The other day, the film crew went to meet Kris Haas, one of our local featured artists. I have an enormous need to have things planned out (though I don’t plan well at all). And then things should go exactly according to whatever plan I did mean to make. So I really, really get uncomfortable when things happen in the wrong order, at the wrong time, or just plain differently than I hope them to. I put on my smiley face and pretend to roll with it if I’m out in public and want to make a good impression. But I’m a very unhappy lady.
So we went to meet Kris. And I thought we would talk about the following: brain injury, art, and documentary about artists with brain injury. It didn’t have to be in that order exactly. But I truly had no understanding that there might be other things to talk about the first time Kris was meeting the film crew. I just could not imagine anyone would want to talk about anything else. Maybe cats, since those are pretty cool and Kris has two and I have two. But even that might be incidental.
Well, Kris and half the film crew fell into the most detailed conversation about zombies that I’ve ever been part of. I’ll admit, I was totally not part of it. I sat still on the sofa, plastered an obviously fake smile on my face, and at regular intervals looked up and smiled at folks with the eye contact I understand you are supposed to make during conversation. I really wasn’t listening; I was so completely disturbed that we had gotten off topic.
But later I realized there was a tiny part of me that was engaged with the group even though I had nothing to say. The part that was engaged was the part that appreciates that people with brain injury are people who want to talk about whatever they want to talk about.
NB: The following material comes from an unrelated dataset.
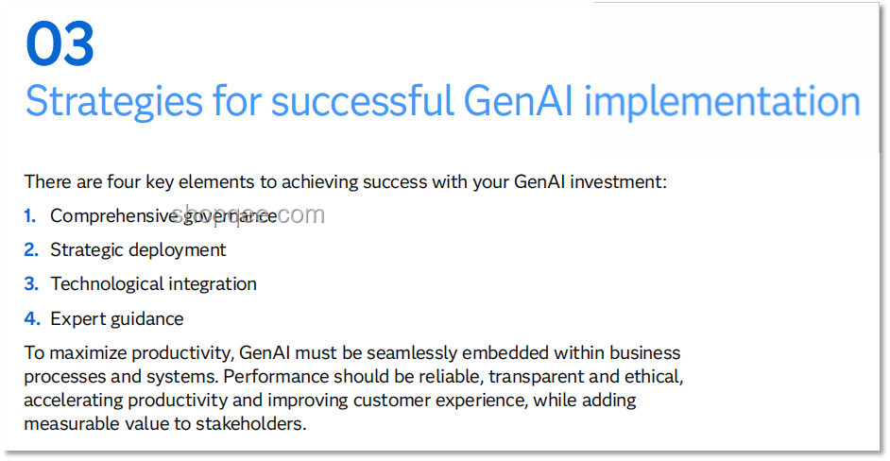890x461 pixels.
Task: Click the line "measurable value to stakeholders."
Action: [x=165, y=424]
It’s sort of a cultural norm when there’s a person with brain injury in the room that you talk about how, when, where, what time it happened, what kind of injury, did you have a helmet, did you go to the hospital, what’s it like now. And although Kris and I do love to tell and to hear those stories, what ever happened to sitting around talking about good old fashioned zombies?
So thank you, Kris, Esteban and Cynthia for showing me a little slice of life outside my tiny brain injury bubble. I think I was getting a little too earnest, trying to make sure that the first meeting went well and that everyone stayed on the topic of brain injury art. It went well, and we didn’t stay on topic. And I will admit, that’s probably part of why it went well. Now, all this talk of zombies has made me hungry.